• [PROBLEM STATEMENT]:
Exact transcription begins at the first line of the material below and ends with the line holding "5 Ways You Can Make Yourself Healthy And Fit (257, 284)"; pictures are skipped.

· · · · · · ·

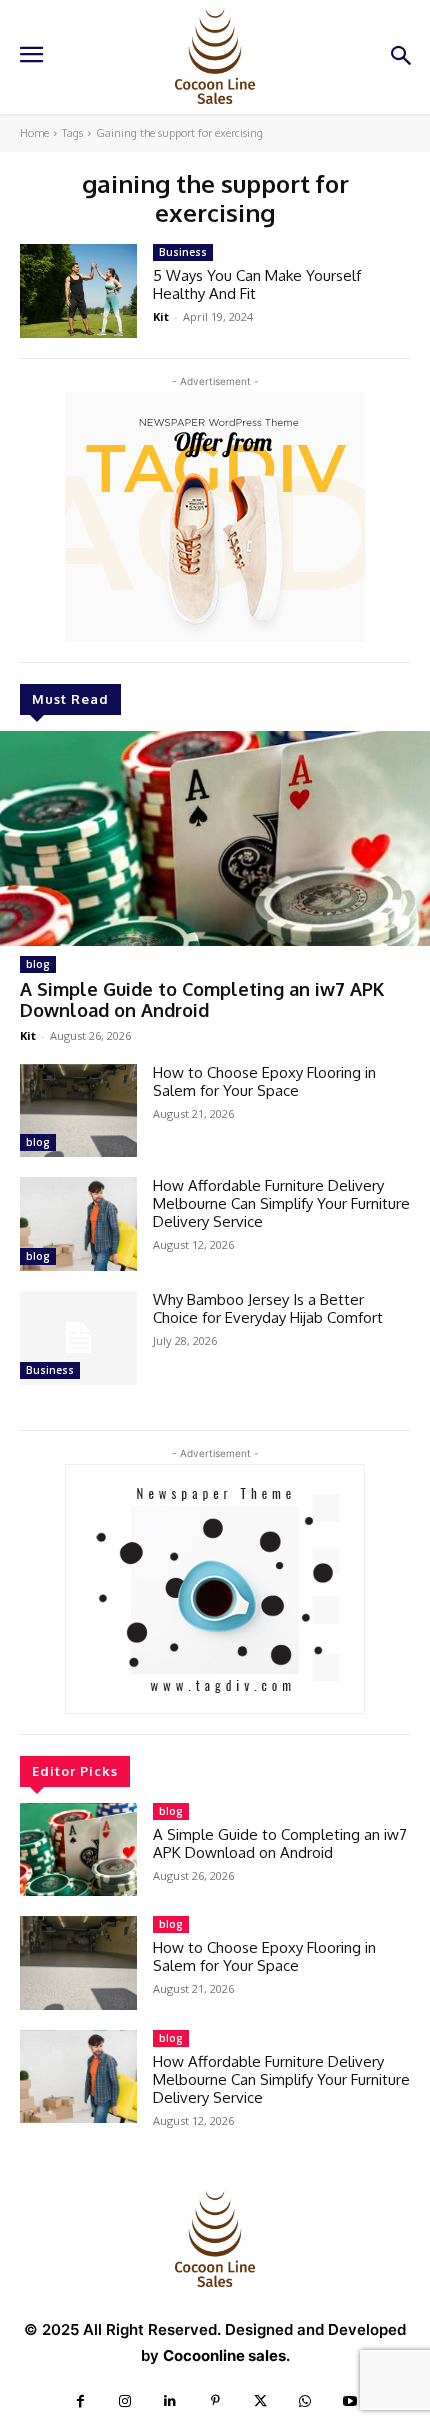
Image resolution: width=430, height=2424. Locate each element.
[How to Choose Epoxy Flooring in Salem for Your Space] (78, 1111)
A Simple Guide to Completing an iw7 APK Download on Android (202, 1000)
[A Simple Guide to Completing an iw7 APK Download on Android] (215, 838)
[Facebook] (80, 2401)
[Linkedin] (170, 2401)
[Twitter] (260, 2401)
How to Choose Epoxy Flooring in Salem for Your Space (264, 1081)
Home (34, 133)
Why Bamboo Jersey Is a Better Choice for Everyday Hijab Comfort (268, 1308)
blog (38, 964)
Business (50, 1370)
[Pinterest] (215, 2401)
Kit (28, 1035)
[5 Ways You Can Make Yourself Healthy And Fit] (78, 291)
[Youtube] (350, 2401)
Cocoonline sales (224, 2355)
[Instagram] (125, 2401)
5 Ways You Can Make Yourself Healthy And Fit (257, 284)
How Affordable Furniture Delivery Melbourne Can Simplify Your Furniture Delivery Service (281, 1203)
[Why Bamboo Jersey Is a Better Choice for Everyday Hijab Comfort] (78, 1338)
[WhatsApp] (305, 2401)
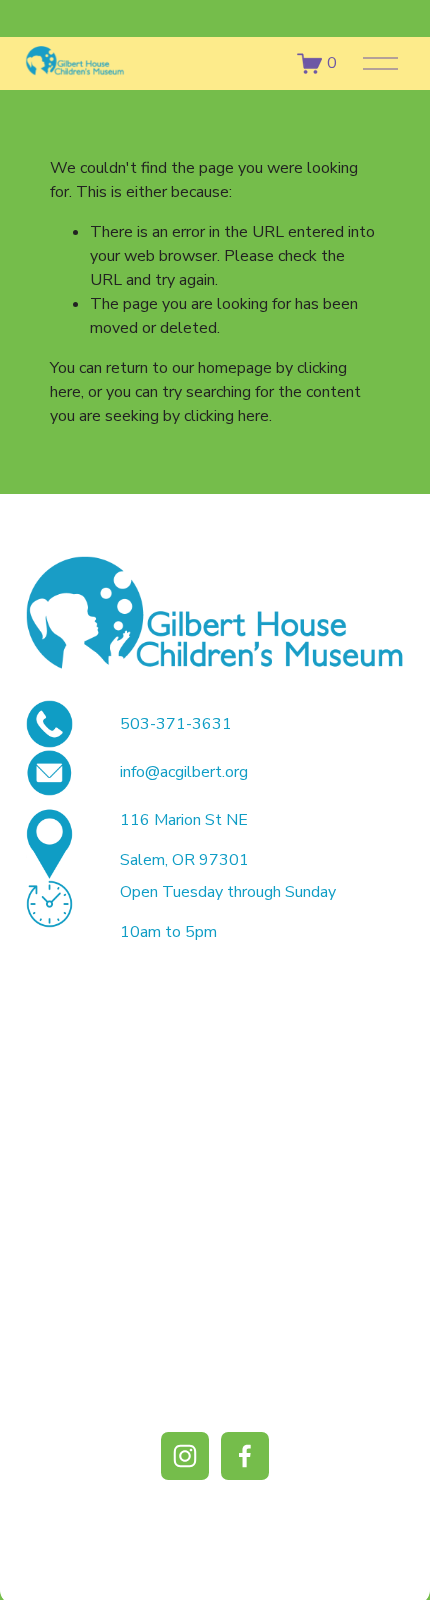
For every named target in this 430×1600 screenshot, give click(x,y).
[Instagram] (185, 1456)
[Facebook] (245, 1456)
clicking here (226, 416)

· · · · · · ·

• [EXPECTED ANSWER]:
Image resolution: width=430, height=2424. Locate each element.
[How to Choose Epoxy Flooring in Salem for Your Space] (78, 1111)
A Simple Guide to Completing an iw7 APK Download on Android (202, 1000)
[A Simple Guide to Completing an iw7 APK Download on Android] (215, 838)
[Facebook] (80, 2401)
[Linkedin] (170, 2401)
[Twitter] (260, 2401)
How to Choose Epoxy Flooring in Salem for Your Space (264, 1081)
Home (34, 133)
Why Bamboo Jersey Is a Better Choice for Everyday Hijab Comfort (268, 1308)
blog (38, 964)
Business (50, 1370)
[Pinterest] (215, 2401)
Kit (28, 1035)
[5 Ways You Can Make Yourself Healthy And Fit] (78, 291)
[Youtube] (350, 2401)
Cocoonline sales (224, 2355)
[Instagram] (125, 2401)
5 Ways You Can Make Yourself Healthy And Fit (257, 284)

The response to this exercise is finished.